Pour que la conférence de Paris - qui doit aboutir à un nouvel accord international de lutte contre le réchauffement en 2015 - ait une chance de succès, la France a besoin que l’UE continue a afficher des ambitions claires dans ses politiques climat et énergie, a-t-il encore insisté. Car il est plus que temps : "Nous allons de crise en crise. Normalement c’est un état provisoire, mais l’on peut observer que cela devient un état permanent".

La crise économique n’a-t-elle pas été révélatrice du fait qu’il y a fondamentalement toujours eu un manque de convictions politiques par rapport à ces enjeux ?  

Pour la plupart de mes interlocuteurs, l’enjeu climatique ou écologique est un enjeu parmi d’autres. Quelque part, c’est un enjeu optionnel à leurs yeux, qu’on peut prendre en compte quand tout le reste a été traité. Pour moi et pour beaucoup de scientifiques, c’est au contraire un enjeu conditionnel. Un enjeu qui ajoute de l’injustice à l’injustice ; de l’inégalité à l’inégalité ; de la souffrance à la souffrance. Cela crée donc un immense malentendu puisque l’on ne parle pas de la même chose.

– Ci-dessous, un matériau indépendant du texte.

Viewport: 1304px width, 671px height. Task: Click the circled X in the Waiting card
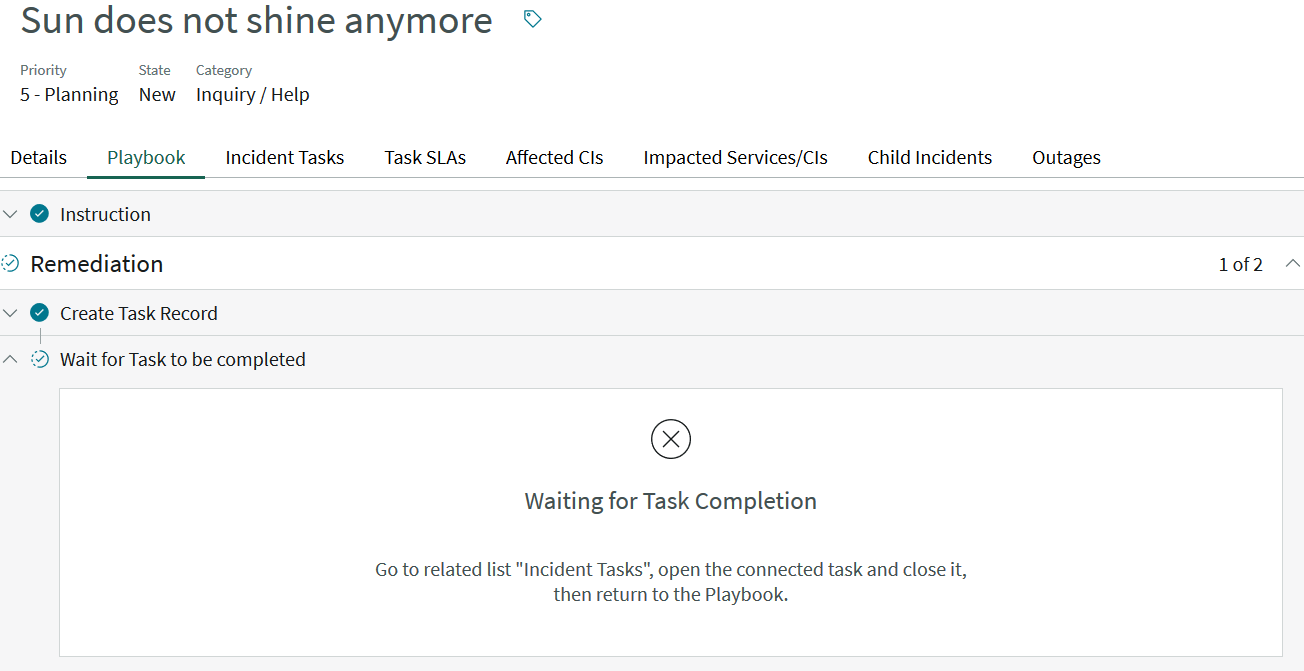coord(670,438)
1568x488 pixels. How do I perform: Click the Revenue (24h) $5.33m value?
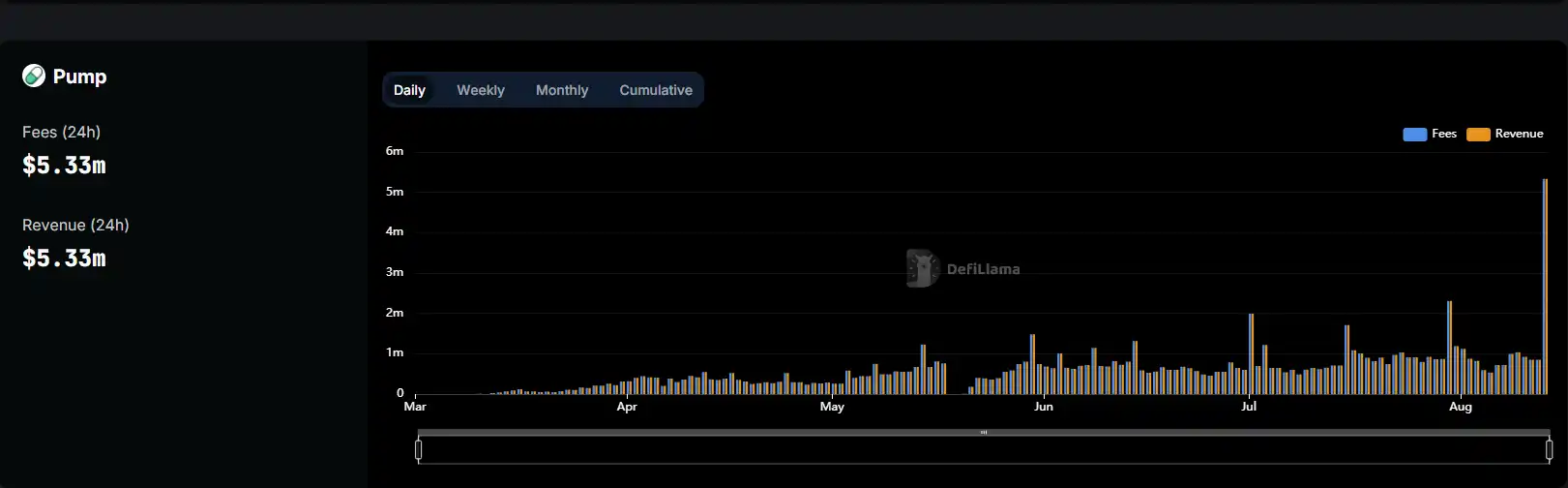64,259
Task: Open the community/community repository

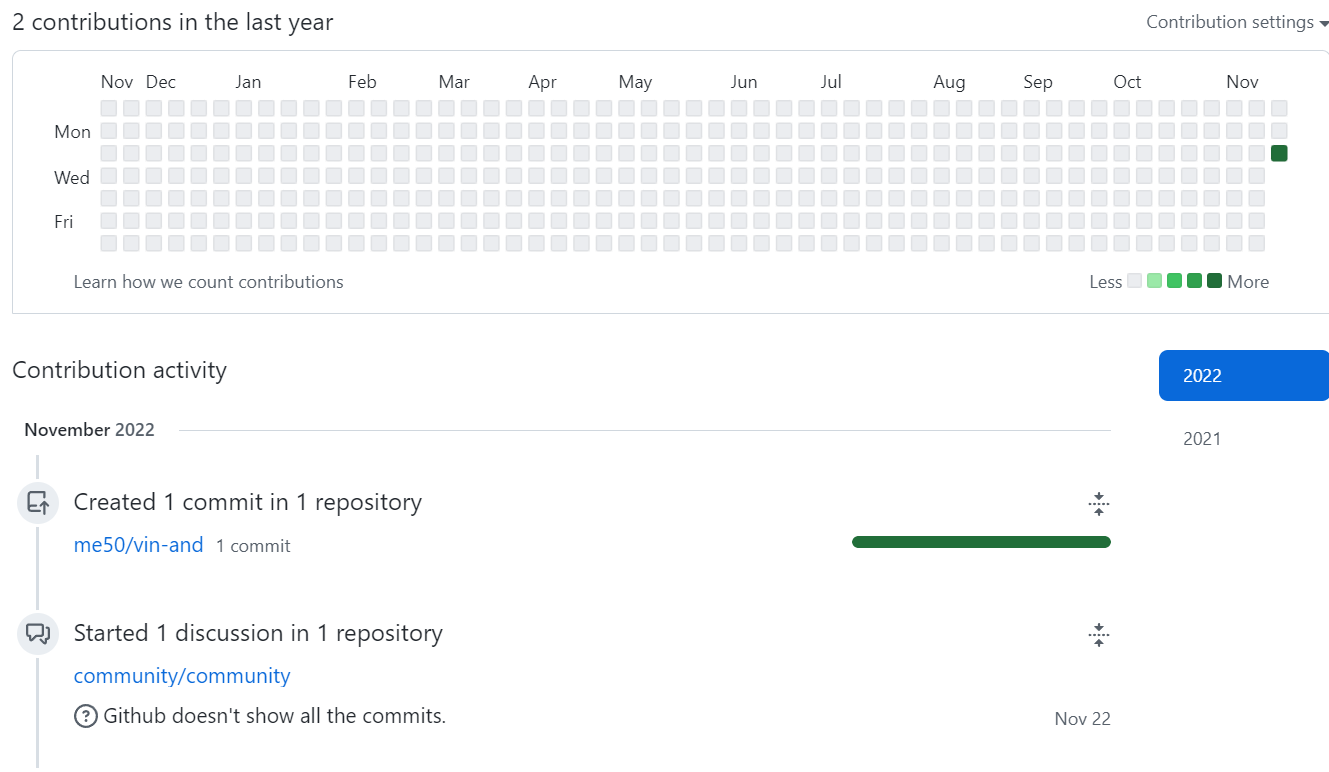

A partir du moment où l’on considère qu’il s’agit de problèmes parmi d’autres, on ne se met pas en situation de développer les outils permettant d’y répondre. Deuxièmement, ces enjeux nous obligent à refonder de fond en comble le modèle économique qui a dominé jusqu’ici. Car celui-ci n’est plus tellement la solution, mais bien le problème. Cela touche à des acquis, à de telles certitudes, que cela paralyse le plus grand nombre. En même temps, la crise écologique est une menace diffuse et pas forcément palpable sous nos latitudes. Elle ne suscite donc pas la même réactivité ou la même émotivité que d’autres tragédies sociales comme la montée du chômage. On n’est pas aux Philippines ici, malheureusement ou heureusement. Tout cela explique que l’on est passé en quelque sorte d’une forme d’indifférence à une forme d’impuissance.  

N’est-il pas plus inquiétant encore de voir une forme de rejet dans l’opinion publique, comme l’illustre la fronde autour de l’écotaxe en France ?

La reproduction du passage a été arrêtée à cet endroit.